A lo largo de esta pandemia de COVID-19, son muchas las noticias que nos llegan de situaciones extremas. Y una de ellas es la que ha afectado a una víctima de coronavirus, que ha visto cómo no podía acceder a su vivienda okupada mientras se encontraba ingresado en un hospital y finalmente fallecía sin haber recuperado su hogar. Y es que la justicia opera con lentitud, y más en tiempos de coronavirus, momentos en los que se ven más desbordados si cabe que normalmente.

Manuel, de sesenta y seis años de edad y vecino de Puente de Vallecas, en Madrid, además de sufrir por su situación de salud y personal, ingresado en el hospital víctima de la COVID-19, ha sido también víctima de okupación ilegal de su hogar, al que tras fallecer no pudo regresar. Todo comenzó en el año 2016 cuando fue ingresado en una residencia de mayores debido a su frágil salud.

Okupaciones múltiples

Sus sobrinos, alertados por la okupación, acudieron a la policía, denunciaron la situación y, tras un juicio rápido, lograron echar a los okupas ilegales. Sin embargo, aquello fue solo el principio del calvario al que se ha visto sometida esta familia. Tras esta primera okupación, se produjo una segunda.

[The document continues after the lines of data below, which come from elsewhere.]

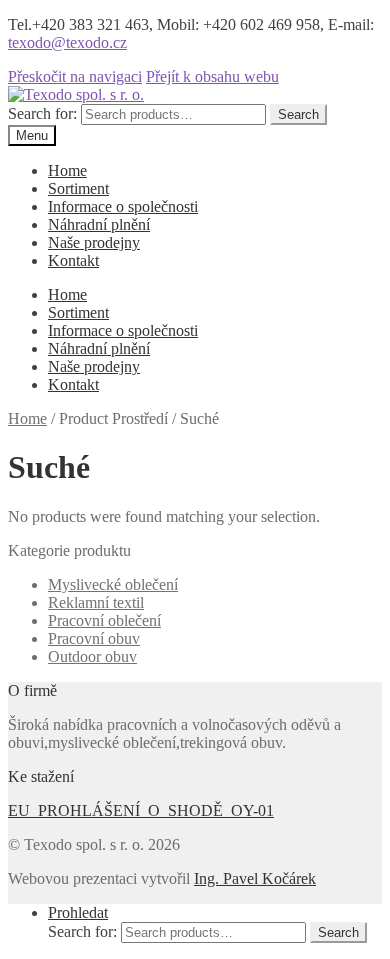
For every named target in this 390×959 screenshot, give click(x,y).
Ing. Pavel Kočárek (255, 878)
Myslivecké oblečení (113, 584)
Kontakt (73, 260)
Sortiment (78, 188)
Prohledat (78, 912)
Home (67, 170)
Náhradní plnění (99, 224)
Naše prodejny (94, 242)
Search (298, 114)
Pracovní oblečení (104, 620)
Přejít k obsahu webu (212, 76)
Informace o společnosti (123, 206)
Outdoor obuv (92, 656)
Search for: (42, 113)
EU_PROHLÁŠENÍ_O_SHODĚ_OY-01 (141, 810)
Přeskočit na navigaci (75, 76)
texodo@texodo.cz (67, 42)
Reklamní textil (96, 602)
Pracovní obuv (94, 638)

Al encontrarse estos familiares con los nuevos okupas, intentaron convencerlos de que desalojaran la casa explicándoles la difícil situación de Manuel, a lo que hicieron caso omiso. Así pues, acudieron una vez más a la policía: estos recomendaron a los familiares intentar solucionar la situación por las buenas, pues acudir a la justicia sería largo y costoso.

Sin embargo, la familia decidió denunciar la okupación, y aquí comenzó su viacrucis. La denuncia se interpuso en julio de 2018 y, tras diversos avatares judiciales difíciles de justificar, finalmente el juicio se celebró en el mes de marzo del año siguiente: 2019. Más problemas: los denunciados no se presentaron y el juicio quedó visto para sentencia, una sentencia que nunca llegó. Y no había llegado por un error de forma, por lo que debía repetirse el juicio, el 20 de enero de 2020. Sin embargo, un nuevo obstáculo hizo aparición: el juicio se había anulado y no les proponían nueva fecha para su celebración.

Ya en tiempos de estado de alarma, el juzgado se negó a proceder de ninguna manera sobre el caso declarando que el desalojo no se podía producir porque “supondría un desamparo y una puesta en peligro por el posible contagio que se pudiera producir”. Así pues, Manuel fallecía en el hospital por coronavirus dos días antes de este comunicado: nunca pudo volver a su hogar okupado ilegalmente.